Planetesimal formation via the streaming instability in simulations of infall dominated young disks

Citation: Hühn, L.-A.; Dullemond, C. P.; Lebreuilly, U.; Klessen, R. S.; Maury, A; Rosotti, G. P.; Hennebelle, P.; Pacetti, E.; Testi, L.; Molinari, S.; 2025; in press. (arXiv:2503.13606)

Protoplanetary disks naturally emerge during protostellar core-collapse. In their early evolutionary stages, infalling material dominates their dynamical evolution. In the context of planet formation, this means that the conditions in young disks are different from the typically considered disks where infall has subsided. High inward velocities are caused by the advection of accreted material which is deficient in angular momentum, rather than being set by viscous spreading, and accretion gives rise to strong velocity fluctuations.
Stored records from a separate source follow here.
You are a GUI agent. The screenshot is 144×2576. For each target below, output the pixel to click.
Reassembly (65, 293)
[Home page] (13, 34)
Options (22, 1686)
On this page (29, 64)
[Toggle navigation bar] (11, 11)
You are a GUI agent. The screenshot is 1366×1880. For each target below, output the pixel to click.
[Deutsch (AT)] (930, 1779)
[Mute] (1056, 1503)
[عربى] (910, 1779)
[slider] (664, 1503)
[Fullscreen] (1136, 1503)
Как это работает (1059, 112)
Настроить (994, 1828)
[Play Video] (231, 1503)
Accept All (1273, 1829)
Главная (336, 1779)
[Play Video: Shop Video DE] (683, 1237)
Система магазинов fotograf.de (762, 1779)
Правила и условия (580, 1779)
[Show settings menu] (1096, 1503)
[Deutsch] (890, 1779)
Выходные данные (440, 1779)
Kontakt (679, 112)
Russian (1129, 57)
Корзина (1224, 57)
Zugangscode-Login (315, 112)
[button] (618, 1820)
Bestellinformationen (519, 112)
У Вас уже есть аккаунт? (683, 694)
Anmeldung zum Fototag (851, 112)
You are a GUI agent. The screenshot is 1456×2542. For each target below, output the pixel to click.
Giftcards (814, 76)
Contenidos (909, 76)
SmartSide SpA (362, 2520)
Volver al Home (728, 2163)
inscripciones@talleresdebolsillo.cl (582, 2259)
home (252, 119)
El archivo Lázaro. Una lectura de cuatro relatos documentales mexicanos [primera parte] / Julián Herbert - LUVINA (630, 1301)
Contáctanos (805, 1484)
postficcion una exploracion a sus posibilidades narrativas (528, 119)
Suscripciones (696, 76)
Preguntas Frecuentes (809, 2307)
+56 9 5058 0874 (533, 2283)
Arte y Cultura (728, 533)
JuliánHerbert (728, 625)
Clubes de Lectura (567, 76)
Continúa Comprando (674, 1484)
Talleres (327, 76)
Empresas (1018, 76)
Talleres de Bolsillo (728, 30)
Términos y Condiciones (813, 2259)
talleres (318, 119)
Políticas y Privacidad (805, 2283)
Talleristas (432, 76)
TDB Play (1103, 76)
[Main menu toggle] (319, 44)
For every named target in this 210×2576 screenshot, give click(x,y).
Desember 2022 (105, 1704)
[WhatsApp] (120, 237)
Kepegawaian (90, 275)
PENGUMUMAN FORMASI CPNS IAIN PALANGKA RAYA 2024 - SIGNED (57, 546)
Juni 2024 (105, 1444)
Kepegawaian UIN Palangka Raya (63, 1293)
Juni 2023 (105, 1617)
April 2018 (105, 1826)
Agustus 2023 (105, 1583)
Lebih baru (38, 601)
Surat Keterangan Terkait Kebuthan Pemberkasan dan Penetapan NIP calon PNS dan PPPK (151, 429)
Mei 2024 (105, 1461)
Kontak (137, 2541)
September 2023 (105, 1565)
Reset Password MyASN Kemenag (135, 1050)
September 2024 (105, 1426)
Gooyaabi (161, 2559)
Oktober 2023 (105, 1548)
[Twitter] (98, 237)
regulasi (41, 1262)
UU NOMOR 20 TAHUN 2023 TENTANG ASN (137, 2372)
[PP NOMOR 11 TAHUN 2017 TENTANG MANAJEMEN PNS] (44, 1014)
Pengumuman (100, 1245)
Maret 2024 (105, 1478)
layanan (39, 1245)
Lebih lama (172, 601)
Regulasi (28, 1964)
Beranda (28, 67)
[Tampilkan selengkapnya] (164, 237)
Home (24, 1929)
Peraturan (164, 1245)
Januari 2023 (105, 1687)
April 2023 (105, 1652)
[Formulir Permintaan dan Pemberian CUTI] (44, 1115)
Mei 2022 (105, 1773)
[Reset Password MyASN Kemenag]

Therefore, we aim to investigate when it is possible for the first planetesimals to form and subsequent planet formation to commence. We analyze the disks obtained in numerical 3D nonideal magnetohydrodynamical simulations, which serve as a basis for 1D models representing the conditions during the Class 0/I evolutionary stages. We integrate the 1D models with an adapted version of the TwoPopPy code to investigate the formation of the first planetesimals via the streaming instability. In disks with temperatures such that the snow line is located at ${\sim}10\ \mathrm{AU}$ and where it is assumed that velocity fluctuations felt by the dust are reduced by a factor of 10 compared to the gas, ${\sim}\ 10^{-3}M_\odot$ of planetesimals may be formed already during the first 100 kyr after disk formation, implying the possible early formation of giant planet cores. The cold-finger effect at the snow line is the dominant driver of planetesimal formation, which occurs in episodes and utilizes solids supplied directly from the envelope, leaving the disk solid reservoir intact. However, if the cold-finger effect is suppressed, early planetesimal formation is limited to cold disks with efficient dust settling whose dust-to-gas ratio is initially enriched to $\epsilon_0\geq 0.03$.